A complete, exact copy of the data is the required answer.
-------- Records provided --------
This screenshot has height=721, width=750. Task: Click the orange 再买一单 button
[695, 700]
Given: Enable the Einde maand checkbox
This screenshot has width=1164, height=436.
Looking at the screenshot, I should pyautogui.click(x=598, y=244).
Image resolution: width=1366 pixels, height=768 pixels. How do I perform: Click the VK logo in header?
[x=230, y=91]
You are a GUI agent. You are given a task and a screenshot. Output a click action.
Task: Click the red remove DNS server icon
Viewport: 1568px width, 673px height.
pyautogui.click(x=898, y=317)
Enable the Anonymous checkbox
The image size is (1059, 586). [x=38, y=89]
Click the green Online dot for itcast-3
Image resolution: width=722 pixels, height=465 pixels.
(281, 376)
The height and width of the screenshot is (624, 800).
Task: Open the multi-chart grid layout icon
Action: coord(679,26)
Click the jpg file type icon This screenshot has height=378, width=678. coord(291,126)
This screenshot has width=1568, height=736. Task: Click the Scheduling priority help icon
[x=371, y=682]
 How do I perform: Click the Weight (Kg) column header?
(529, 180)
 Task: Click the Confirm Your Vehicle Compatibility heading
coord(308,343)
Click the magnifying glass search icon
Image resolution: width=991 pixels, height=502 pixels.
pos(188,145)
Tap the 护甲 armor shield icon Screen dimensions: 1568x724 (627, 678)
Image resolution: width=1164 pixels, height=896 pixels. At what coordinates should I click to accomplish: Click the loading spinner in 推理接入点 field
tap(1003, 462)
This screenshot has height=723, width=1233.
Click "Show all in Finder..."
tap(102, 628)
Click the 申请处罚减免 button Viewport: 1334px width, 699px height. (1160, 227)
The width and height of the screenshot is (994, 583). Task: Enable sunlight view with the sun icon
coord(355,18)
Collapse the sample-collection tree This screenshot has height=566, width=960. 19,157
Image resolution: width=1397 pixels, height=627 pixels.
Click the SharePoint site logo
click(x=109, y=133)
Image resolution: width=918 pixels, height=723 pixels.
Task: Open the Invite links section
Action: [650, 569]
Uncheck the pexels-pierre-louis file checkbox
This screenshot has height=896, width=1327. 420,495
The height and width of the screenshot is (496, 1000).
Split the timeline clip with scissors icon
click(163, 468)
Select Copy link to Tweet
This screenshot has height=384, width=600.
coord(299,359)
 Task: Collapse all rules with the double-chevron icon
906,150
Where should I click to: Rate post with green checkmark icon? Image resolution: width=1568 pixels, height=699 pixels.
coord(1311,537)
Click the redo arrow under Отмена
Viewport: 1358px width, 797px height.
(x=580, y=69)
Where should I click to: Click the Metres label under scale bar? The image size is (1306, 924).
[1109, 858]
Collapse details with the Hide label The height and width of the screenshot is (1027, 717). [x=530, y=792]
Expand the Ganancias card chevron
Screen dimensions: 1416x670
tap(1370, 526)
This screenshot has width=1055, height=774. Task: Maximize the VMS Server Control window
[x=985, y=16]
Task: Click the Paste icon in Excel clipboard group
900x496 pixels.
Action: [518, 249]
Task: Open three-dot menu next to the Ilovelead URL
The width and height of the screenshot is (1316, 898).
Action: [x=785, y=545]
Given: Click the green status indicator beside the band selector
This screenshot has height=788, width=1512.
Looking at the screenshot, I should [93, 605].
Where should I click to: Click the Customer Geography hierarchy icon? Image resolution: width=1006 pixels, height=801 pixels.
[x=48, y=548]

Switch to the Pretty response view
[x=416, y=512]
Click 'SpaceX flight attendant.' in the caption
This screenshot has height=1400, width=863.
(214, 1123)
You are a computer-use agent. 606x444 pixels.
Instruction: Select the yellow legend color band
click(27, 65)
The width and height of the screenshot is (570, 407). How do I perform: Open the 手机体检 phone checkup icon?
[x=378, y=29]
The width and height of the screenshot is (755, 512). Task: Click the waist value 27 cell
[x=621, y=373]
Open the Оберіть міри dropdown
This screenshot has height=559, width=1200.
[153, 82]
--------
Written response:
This screenshot has height=721, width=750. Task: Click the orange 再买一单 button
[695, 700]
Given: Enable the Einde maand checkbox
This screenshot has width=1164, height=436.
Looking at the screenshot, I should pyautogui.click(x=598, y=244).
Image resolution: width=1366 pixels, height=768 pixels. How do I perform: Click the VK logo in header?
[x=230, y=91]
You are a GUI agent. You are given a task and a screenshot. Output a click action.
Task: Click the red remove DNS server icon
Viewport: 1568px width, 673px height.
pyautogui.click(x=898, y=317)
Enable the Anonymous checkbox
The image size is (1059, 586). [x=38, y=89]
Click the green Online dot for itcast-3
Image resolution: width=722 pixels, height=465 pixels.
(281, 376)
The height and width of the screenshot is (624, 800).
Task: Open the multi-chart grid layout icon
Action: coord(679,26)
Click the jpg file type icon This screenshot has height=378, width=678. coord(291,126)
This screenshot has width=1568, height=736. Task: Click the Scheduling priority help icon
[x=371, y=682]
 How do I perform: Click the Weight (Kg) column header?
(529, 180)
 Task: Click the Confirm Your Vehicle Compatibility heading
coord(308,343)
Click the magnifying glass search icon
Image resolution: width=991 pixels, height=502 pixels.
pos(188,145)
Tap the 护甲 armor shield icon Screen dimensions: 1568x724 (627, 678)
Image resolution: width=1164 pixels, height=896 pixels. At what coordinates should I click to accomplish: Click the loading spinner in 推理接入点 field
tap(1003, 462)
This screenshot has height=723, width=1233.
Click "Show all in Finder..."
tap(102, 628)
Click the 申请处罚减免 button Viewport: 1334px width, 699px height. (1160, 227)
The width and height of the screenshot is (994, 583). Task: Enable sunlight view with the sun icon
coord(355,18)
Collapse the sample-collection tree This screenshot has height=566, width=960. 19,157
Image resolution: width=1397 pixels, height=627 pixels.
Click the SharePoint site logo
click(x=109, y=133)
Image resolution: width=918 pixels, height=723 pixels.
Task: Open the Invite links section
Action: [650, 569]
Uncheck the pexels-pierre-louis file checkbox
This screenshot has height=896, width=1327. 420,495
The height and width of the screenshot is (496, 1000).
Split the timeline clip with scissors icon
click(163, 468)
Select Copy link to Tweet
This screenshot has height=384, width=600.
coord(299,359)
 Task: Collapse all rules with the double-chevron icon
906,150
Where should I click to: Rate post with green checkmark icon? Image resolution: width=1568 pixels, height=699 pixels.
coord(1311,537)
Click the redo arrow under Отмена
Viewport: 1358px width, 797px height.
(x=580, y=69)
Where should I click to: Click the Metres label under scale bar? The image size is (1306, 924).
[1109, 858]
Collapse details with the Hide label The height and width of the screenshot is (1027, 717). [x=530, y=792]
Expand the Ganancias card chevron
Screen dimensions: 1416x670
tap(1370, 526)
This screenshot has width=1055, height=774. Task: Maximize the VMS Server Control window
[x=985, y=16]
Task: Click the Paste icon in Excel clipboard group
900x496 pixels.
Action: [518, 249]
Task: Open three-dot menu next to the Ilovelead URL
The width and height of the screenshot is (1316, 898).
Action: [x=785, y=545]
Given: Click the green status indicator beside the band selector
This screenshot has height=788, width=1512.
Looking at the screenshot, I should [93, 605].
Where should I click to: Click the Customer Geography hierarchy icon? Image resolution: width=1006 pixels, height=801 pixels.
[x=48, y=548]

Switch to the Pretty response view
[x=416, y=512]
Click 'SpaceX flight attendant.' in the caption
This screenshot has height=1400, width=863.
(214, 1123)
You are a computer-use agent. 606x444 pixels.
Instruction: Select the yellow legend color band
click(27, 65)
The width and height of the screenshot is (570, 407). How do I perform: Open the 手机体检 phone checkup icon?
[x=378, y=29]
The width and height of the screenshot is (755, 512). Task: Click the waist value 27 cell
[x=621, y=373]
Open the Оберіть міри dropdown
This screenshot has height=559, width=1200.
[153, 82]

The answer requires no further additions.